AGSA did not identify instances where the government had been charged by suppliers for not making payment within 30 days.

She responded to Mr Mileham that AGSA had brought NECSA’s audit outcomes of the prior year and of now. It showed that the entity had a disclaimer audit opinion for the prior year, and a disclaimer again in the current financial year. His question had been directed more at the entity itself on how NECSA was addressing the recurring disclaimers.

She said that the Member’s question on how the DMRE's fruitless and wasteful expenditure and its lack of consequence management were setting a bad example to its entitles, was more directed to the Department.

She clarified that AGSA referred to assurance providers as executive committee members and CEOs, as well as accounting officers/authorities, directors-general, board members, etc. Legislatively, the accounting officer/authority, depending on the types of entities, was responsible for the investigations and recommendations and implementation of disciplinary actions.

Ms Mmbadi elaborated on the question on the IT control interventions after the former Department of Mineral Resources and former Department of Energy had merged into one governmental department in this financial year. As the system had become one entity after the merger, there were instances where the integration of the two departments’ systems had not taken place. For instance, the security issues had not been dealt with efficiently, and she had recommended that the Department should fast track its IT controls. This finding had been communicated to the Department around July/August.

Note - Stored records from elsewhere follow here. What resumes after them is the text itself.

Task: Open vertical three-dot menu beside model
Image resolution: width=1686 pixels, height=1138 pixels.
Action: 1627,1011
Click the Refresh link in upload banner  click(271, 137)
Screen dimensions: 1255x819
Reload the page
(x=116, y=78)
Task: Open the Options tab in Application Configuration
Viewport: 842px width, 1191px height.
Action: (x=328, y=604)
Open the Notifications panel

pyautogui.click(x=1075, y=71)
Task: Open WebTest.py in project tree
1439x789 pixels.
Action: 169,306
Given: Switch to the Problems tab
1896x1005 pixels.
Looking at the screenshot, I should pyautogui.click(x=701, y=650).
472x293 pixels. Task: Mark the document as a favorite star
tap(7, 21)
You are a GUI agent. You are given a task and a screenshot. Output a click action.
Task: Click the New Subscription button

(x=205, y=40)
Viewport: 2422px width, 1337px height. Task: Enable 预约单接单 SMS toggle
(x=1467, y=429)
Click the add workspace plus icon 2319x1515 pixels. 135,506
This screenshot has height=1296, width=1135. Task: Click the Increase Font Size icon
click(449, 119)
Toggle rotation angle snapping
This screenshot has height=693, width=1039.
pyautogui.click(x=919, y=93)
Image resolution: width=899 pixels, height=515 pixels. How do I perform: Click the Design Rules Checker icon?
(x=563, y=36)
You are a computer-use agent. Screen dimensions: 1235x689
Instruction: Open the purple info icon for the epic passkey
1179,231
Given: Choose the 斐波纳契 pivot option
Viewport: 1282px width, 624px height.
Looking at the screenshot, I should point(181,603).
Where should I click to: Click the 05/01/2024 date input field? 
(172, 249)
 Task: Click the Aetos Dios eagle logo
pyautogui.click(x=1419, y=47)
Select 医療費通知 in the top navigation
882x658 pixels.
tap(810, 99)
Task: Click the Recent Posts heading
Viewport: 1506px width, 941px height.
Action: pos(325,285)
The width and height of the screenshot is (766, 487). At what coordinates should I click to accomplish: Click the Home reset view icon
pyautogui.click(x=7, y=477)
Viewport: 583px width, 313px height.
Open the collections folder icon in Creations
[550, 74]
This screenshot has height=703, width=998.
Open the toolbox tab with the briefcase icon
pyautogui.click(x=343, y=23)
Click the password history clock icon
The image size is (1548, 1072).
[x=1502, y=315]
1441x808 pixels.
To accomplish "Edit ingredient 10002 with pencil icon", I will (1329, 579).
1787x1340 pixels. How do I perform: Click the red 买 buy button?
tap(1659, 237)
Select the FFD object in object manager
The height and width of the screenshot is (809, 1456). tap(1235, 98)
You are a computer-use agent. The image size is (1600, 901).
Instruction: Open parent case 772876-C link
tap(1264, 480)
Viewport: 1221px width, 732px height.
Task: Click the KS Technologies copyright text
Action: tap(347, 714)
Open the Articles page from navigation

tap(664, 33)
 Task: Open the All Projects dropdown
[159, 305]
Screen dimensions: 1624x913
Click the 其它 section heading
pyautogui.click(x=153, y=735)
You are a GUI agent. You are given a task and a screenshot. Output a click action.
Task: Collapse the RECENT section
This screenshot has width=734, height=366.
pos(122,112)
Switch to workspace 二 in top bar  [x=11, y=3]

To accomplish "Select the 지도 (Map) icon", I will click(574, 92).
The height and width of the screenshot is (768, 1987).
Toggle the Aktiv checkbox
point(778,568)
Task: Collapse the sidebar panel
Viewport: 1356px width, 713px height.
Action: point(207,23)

Ms Dineo Masheane, Engagement Manager responsible for the CEF audit, summarised three reasons that explained the delay of the audit opinion for the CEF group. Firstly, PetroSA had submitted its financial statement only on 1 July, having missed the deadline of 31 May. Secondly, the main subsidiary of PetroSA had delayed providing its financial information. Finally, there was ongoing concern around the uncertainty of the financial information of PetroSA. All of these factors contributed to the delay of the audit opinion.

Follow-up questions

The Chairperson gave each Member a one-minute time limit to pose follow up questions.

Mr Mahlaule commented that the responses by Ms Mmbadi and Ms Masheane would not suffice. Members understood how the audit process worked, and that missing information of an entity in the CEF group could result in the delay of audit. Their question was more about the continuous delays of audits, and their frustration on the matter because it negatively affected their oversight work on the CEF.

The Chairperson agreed with Mr Mahlaule, and said that this Committee had committed to do thorough work. He urged AGSA to prioritise this Committee’s work and catch up on the entities that it had left behind. He found unease with Ms Masheane’s response. His understanding of audit authority was that it should not wait for an entity until the completion of an audit.

He reminded everyone present that the Committee was also confined by the rules and procedures of Parliament, and could thus deal only with things that had been tabled in Parliament. The Committee would therefore still have to discuss how to tackle the three outstanding entities that had not tabled their financial statements. He criticised the CEF for its dismal financial performance, even though he was not an auditor himself.

The Committee Secretary read the letter from the Minister to the Speaker of Parliament requesting an extension on the tabling of the annual reports for the 2020/21 financial year for the SADPMR, the CEF and NECSA.

The Chairperson remarked that those three entities were not on the virtual platform because they had not met the set deadline, and asked the Committee Secretary if there were any options available after the BRRR process.

The first session of the meeting was adjourned.